Knowledge base · 00-start-here

00 - Start here

Status. Living index. v1.0 · First draft: 17-03-2026 · Reflects the knowledge base after the first complete pass. Updated when sections are added, removed, or substantively revised.

This is the front door to the knowledge base. It exists to orient a reader who has no prior context, point them to the right reading path for their role, and serve as a map back to specific sections when they come looking for something later.

What this knowledge base is for

Everyone touching SIDK and GREMI - internally, on the investor side, on partner and integrator sides - should share the same mental model of what the platform is, how it works, what it is honestly capable of today, and what it is built to become. This knowledge base is that shared model, written down once, kept up to date.

It is not marketing material, not sales collateral, not a technical specification. The marketing message is downstream of this; the technical specifications it draws from are in Docs/. This is the layer in between - the explainer that lets a reader pick up the canonical specs with the right framing, and lets a non-technical reader (an investor, a board member, a new joiner) build a working mental model without having to read every spec themselves.

Who this is for, in priority order

Internal team and new hires. Primary audience. Reading the knowledge base end-to-end should give any new joiner a working mental model in one focused afternoon.
Investors, board, and aligned partners. Secondary. Needs the moat, the regulatory tailwind, and the structural reason the platform’s position is unusually defensible.
Technical partners and integrators. Tertiary. The knowledge base gives them enough context to know whether the canonical source documents in Docs/ are worth their time - and the right framing to read them with once they are.

If you are a customer (a Tenant, a Verifier, a Buyer), the knowledge base is open to you, but it is not yet tuned to your specific workflow. That is a later layer of product documentation that builds on this one.

The shape of the platform, in one paragraph

The world is moving to a regime where embodied carbon in industrial goods - steel, cement, aluminium, chemicals - must be measured, attested, and trusted across organisational boundaries. CBAM is the first binding regulatory regime that turns carbon accounting from voluntary disclosure into a customs gate; more regimes are coming.

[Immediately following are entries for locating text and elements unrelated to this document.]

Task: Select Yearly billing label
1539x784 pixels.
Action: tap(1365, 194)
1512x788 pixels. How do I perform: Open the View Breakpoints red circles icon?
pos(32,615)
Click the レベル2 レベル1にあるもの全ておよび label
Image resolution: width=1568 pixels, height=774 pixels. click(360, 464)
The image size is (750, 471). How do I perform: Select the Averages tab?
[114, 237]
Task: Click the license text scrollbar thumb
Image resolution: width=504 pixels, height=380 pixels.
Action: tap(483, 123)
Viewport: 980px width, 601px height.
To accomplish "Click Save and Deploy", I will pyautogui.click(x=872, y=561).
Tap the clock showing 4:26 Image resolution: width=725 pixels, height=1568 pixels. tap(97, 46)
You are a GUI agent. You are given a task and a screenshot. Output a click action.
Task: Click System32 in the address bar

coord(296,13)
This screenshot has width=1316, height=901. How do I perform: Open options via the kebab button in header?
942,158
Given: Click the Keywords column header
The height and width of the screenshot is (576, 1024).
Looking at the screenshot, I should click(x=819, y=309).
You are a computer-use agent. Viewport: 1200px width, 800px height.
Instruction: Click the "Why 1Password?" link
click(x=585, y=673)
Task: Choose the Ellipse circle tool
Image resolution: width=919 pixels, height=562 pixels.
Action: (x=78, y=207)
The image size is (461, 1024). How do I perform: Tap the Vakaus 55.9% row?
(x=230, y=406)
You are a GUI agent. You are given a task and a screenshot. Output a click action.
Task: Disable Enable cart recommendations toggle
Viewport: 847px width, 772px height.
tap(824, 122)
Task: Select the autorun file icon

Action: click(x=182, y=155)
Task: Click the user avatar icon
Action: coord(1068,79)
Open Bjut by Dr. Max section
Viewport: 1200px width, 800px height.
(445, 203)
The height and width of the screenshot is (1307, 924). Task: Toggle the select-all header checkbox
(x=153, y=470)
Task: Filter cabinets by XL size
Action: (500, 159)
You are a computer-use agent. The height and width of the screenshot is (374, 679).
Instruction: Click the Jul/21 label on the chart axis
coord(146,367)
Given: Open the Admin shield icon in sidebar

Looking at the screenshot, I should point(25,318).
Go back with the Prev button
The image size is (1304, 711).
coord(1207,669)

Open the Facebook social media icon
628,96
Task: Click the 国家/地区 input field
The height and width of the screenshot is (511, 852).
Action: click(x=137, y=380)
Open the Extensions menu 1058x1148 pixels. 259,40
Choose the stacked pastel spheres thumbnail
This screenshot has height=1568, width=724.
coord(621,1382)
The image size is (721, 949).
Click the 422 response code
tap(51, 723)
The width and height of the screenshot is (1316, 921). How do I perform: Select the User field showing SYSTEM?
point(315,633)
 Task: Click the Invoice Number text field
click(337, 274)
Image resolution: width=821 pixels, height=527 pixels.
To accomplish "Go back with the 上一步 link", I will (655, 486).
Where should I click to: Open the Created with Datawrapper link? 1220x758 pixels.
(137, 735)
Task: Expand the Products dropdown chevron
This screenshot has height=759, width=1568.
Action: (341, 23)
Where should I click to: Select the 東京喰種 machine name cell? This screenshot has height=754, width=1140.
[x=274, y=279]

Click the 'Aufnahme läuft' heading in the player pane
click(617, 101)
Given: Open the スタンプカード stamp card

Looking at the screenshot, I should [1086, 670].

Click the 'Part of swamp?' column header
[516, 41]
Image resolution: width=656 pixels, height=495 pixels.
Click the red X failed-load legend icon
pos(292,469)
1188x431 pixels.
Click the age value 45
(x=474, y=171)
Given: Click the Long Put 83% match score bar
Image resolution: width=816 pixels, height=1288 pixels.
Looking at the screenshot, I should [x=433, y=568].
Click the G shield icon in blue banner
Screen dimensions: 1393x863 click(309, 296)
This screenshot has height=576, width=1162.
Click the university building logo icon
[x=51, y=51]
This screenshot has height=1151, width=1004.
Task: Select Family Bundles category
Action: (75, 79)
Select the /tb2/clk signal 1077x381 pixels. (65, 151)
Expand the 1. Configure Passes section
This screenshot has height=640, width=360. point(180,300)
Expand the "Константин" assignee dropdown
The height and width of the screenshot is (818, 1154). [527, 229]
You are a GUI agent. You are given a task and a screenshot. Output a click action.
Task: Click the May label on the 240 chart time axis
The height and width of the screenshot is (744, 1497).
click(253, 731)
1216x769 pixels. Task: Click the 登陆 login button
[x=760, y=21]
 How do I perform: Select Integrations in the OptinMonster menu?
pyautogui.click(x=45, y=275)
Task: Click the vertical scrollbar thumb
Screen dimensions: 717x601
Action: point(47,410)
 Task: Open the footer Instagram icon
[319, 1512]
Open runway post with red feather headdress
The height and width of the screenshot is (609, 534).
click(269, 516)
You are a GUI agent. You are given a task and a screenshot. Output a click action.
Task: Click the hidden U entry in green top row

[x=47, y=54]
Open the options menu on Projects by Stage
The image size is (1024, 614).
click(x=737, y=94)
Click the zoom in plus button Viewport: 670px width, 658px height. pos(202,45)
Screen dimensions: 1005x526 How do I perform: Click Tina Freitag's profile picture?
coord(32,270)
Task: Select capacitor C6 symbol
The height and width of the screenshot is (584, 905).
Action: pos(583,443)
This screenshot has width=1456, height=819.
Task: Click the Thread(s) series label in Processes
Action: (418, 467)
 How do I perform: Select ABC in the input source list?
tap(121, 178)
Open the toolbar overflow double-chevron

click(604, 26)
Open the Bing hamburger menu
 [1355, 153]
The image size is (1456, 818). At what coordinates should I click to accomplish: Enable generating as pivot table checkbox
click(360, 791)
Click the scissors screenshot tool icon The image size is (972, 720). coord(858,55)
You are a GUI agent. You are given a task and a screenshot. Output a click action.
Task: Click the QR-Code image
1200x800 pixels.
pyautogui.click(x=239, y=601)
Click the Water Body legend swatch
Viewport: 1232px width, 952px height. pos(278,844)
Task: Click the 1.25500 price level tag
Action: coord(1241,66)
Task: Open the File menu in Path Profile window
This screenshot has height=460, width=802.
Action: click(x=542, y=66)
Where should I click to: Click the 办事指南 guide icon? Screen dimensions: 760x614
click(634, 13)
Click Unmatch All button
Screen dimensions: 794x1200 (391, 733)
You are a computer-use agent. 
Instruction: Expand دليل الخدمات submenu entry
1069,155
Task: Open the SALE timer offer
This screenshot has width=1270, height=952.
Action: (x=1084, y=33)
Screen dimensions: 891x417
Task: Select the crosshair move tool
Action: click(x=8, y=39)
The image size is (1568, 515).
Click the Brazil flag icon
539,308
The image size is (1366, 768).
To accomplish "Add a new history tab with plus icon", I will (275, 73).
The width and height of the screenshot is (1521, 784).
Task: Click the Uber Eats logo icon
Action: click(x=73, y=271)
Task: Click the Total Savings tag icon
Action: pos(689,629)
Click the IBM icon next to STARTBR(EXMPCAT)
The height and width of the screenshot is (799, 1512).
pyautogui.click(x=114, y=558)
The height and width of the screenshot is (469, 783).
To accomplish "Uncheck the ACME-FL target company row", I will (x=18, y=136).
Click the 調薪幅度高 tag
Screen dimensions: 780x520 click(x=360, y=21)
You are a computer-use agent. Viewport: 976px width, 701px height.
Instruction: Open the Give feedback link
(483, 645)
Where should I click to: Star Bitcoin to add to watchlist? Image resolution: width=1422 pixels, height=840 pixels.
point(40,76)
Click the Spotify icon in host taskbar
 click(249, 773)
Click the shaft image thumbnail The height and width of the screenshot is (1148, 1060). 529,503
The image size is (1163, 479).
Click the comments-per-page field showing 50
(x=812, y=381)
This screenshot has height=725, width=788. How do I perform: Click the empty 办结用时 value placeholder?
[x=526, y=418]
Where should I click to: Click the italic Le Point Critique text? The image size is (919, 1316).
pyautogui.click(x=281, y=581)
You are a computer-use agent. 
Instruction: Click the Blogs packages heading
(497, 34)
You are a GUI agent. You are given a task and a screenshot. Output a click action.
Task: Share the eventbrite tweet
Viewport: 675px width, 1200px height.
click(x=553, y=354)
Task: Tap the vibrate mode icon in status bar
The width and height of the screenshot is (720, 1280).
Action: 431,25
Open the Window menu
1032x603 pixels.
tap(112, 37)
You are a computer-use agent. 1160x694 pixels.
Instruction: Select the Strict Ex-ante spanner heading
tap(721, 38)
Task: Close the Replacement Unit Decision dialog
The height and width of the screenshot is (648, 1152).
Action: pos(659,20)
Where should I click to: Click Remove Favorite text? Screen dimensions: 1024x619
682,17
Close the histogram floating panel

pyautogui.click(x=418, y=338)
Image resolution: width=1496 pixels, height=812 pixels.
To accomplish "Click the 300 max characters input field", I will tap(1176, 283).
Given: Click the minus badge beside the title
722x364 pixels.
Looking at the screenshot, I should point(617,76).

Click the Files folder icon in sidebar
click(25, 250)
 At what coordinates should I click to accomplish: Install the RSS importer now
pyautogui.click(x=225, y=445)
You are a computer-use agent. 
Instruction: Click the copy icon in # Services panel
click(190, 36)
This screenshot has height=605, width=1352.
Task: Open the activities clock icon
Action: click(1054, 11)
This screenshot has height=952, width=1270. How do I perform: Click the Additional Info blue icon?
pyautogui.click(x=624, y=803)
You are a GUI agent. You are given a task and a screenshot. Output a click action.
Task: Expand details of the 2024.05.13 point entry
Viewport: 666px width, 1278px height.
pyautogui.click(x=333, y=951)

SIDK is a vertical-agnostic industrial data kernel built by Sphuran, a research organisation, to anchor data against physical reality - asset topologies, lot lineages, transformation events - so that downstream tooling, models, and verifiable claims have something concrete to attach to. Sphuran has used SIDK internally across multiple research domains for six years; carbon, via GREMI, is the first product taken to market on it. GREMI is built by Grevoro, a separate company whose mission aligns with Sphuran’s around sustainable manufacturing. The two companies are structurally independent - separate legal entities, separate cap tables, separate investors, no overlap in leadership - which gives the trust chain an unusually clean answer to the structural-conflict-of-interest question. The platform underneath GREMI is wired to support a multi-phase release trajectory; the first phase is in PoC integration at Topworth Steel today. AI sits on the SIDK boundary, never inside it - which makes AI built on SIDK qualitatively different in kind from AI built on operational spreadsheets, because every input the AI reads has full audit lineage to a sensor reading, a lab result, or an approved Submission.

That paragraph is the elevator pitch. The rest of the knowledge base is its argument.

Reading paths

Three suggested paths depending on time available and the reader’s role.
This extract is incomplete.